Items listed in a dataset:

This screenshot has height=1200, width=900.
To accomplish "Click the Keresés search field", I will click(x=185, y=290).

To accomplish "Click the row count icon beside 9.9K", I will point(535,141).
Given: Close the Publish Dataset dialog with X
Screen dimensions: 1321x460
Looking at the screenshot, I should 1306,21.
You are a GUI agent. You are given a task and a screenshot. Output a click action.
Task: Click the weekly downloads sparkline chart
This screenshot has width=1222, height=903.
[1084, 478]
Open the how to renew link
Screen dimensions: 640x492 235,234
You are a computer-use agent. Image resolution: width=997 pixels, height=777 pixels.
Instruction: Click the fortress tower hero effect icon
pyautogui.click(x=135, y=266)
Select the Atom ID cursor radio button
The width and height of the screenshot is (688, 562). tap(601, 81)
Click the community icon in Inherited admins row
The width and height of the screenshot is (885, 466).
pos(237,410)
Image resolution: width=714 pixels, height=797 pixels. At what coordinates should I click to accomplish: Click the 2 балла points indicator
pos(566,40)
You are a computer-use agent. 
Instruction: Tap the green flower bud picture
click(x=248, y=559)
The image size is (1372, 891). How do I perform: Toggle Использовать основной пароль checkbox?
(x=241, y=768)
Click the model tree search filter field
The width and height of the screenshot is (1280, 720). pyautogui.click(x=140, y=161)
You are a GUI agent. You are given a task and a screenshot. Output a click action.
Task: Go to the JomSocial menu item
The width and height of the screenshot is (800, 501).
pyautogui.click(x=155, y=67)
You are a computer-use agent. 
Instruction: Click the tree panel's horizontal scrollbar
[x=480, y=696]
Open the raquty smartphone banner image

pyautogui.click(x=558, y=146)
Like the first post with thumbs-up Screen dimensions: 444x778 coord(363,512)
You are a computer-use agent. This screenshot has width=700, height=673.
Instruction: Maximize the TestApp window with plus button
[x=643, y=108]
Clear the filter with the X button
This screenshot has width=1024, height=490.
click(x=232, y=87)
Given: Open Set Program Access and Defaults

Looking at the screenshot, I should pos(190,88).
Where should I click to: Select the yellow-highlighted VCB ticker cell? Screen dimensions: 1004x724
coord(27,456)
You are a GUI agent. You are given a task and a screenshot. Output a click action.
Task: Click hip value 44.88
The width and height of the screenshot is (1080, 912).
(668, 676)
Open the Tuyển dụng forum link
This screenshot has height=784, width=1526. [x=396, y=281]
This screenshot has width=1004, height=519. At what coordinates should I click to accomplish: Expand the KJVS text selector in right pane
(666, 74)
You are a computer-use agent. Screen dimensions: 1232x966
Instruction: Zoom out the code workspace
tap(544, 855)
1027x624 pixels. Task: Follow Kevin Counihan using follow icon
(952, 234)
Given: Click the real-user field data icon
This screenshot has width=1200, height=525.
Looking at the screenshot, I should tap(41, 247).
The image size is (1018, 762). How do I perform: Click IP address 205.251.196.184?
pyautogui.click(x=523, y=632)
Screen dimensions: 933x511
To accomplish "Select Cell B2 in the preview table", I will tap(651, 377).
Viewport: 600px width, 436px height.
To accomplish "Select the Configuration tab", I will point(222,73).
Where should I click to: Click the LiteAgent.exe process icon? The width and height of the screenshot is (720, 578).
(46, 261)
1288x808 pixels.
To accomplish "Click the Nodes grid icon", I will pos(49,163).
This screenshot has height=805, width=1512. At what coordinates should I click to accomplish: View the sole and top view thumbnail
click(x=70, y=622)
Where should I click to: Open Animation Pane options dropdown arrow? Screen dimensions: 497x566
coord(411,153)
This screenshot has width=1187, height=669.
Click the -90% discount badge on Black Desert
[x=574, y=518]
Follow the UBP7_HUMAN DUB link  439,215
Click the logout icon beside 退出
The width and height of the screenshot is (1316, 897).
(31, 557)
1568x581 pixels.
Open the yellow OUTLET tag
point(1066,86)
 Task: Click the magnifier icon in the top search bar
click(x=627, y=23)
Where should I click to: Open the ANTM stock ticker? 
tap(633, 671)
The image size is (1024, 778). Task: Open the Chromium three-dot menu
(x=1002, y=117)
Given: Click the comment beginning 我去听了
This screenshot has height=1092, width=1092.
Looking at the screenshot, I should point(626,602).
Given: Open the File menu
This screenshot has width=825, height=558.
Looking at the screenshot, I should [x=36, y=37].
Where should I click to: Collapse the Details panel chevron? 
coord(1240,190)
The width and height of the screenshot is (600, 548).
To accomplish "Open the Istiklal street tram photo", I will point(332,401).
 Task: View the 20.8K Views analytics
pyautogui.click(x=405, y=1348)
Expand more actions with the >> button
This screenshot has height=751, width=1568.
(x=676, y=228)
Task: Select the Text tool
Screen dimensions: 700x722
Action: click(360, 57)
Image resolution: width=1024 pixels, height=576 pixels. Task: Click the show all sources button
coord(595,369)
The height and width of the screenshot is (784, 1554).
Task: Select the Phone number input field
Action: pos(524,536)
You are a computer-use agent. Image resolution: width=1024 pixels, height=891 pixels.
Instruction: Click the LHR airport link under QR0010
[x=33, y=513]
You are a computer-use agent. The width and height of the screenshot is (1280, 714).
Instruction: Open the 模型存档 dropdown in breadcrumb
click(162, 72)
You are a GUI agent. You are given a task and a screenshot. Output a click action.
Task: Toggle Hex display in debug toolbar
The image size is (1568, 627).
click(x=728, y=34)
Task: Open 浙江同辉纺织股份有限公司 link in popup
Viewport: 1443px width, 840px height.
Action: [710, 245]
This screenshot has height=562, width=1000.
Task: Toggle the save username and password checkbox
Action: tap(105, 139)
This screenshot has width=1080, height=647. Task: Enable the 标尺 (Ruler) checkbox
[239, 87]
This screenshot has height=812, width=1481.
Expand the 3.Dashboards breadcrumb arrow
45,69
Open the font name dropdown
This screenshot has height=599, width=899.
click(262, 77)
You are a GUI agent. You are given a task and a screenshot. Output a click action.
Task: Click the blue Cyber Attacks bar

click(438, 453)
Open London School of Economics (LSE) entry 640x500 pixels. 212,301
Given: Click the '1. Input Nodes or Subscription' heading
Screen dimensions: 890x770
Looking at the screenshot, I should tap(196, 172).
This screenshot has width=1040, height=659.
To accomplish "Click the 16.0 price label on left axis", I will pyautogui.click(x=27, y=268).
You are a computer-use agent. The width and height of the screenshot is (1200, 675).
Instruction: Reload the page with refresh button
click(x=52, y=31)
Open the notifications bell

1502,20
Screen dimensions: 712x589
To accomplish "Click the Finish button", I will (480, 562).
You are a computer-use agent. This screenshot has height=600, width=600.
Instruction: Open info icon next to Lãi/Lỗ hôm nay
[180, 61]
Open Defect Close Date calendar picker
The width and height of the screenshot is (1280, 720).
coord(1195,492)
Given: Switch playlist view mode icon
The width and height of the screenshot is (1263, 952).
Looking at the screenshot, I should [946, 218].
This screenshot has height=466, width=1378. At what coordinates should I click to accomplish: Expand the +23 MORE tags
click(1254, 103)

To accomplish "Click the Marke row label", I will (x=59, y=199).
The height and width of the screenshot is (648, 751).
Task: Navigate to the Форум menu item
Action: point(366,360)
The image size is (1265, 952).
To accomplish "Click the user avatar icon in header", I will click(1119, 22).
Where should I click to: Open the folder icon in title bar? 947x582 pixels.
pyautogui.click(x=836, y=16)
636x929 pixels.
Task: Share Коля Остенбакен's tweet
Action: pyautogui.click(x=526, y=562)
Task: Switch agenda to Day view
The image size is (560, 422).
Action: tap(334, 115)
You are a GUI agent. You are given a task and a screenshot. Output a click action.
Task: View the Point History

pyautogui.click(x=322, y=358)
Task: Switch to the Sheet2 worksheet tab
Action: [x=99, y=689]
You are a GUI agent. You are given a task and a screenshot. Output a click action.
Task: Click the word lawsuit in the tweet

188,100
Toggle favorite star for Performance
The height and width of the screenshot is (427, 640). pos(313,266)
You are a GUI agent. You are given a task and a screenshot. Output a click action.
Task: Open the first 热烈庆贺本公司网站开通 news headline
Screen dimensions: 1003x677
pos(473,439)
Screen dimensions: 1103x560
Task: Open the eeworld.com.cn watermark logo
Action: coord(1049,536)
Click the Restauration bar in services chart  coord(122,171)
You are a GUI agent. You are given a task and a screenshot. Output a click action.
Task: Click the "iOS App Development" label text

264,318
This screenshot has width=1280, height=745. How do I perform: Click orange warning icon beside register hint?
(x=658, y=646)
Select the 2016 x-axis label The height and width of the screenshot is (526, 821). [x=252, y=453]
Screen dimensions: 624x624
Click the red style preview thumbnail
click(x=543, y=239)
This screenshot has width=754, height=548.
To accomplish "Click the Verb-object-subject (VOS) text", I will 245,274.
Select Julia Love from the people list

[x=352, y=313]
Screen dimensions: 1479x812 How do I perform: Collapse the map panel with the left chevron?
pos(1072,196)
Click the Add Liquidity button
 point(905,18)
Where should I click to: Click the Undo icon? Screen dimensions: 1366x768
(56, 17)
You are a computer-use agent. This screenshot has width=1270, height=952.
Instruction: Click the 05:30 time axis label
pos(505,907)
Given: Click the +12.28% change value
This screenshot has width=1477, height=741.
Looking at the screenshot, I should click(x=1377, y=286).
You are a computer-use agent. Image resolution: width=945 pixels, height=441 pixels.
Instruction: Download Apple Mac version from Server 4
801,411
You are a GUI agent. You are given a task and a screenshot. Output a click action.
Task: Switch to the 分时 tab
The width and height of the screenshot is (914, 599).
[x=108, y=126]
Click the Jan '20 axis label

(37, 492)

> **ASSIGNMENT**
Beginning at the line with "This screenshot has height=812, width=1481." and ending at the line with "Open London School", reproduce each line of the data above exactly, and add no other lines.

> **COMPLETED TASK**
This screenshot has height=812, width=1481.
Expand the 3.Dashboards breadcrumb arrow
45,69
Open the font name dropdown
This screenshot has height=599, width=899.
click(262, 77)
You are a GUI agent. You are given a task and a screenshot. Output a click action.
Task: Click the blue Cyber Attacks bar

click(438, 453)
Open London School of Economics (LSE) entry 640x500 pixels. 212,301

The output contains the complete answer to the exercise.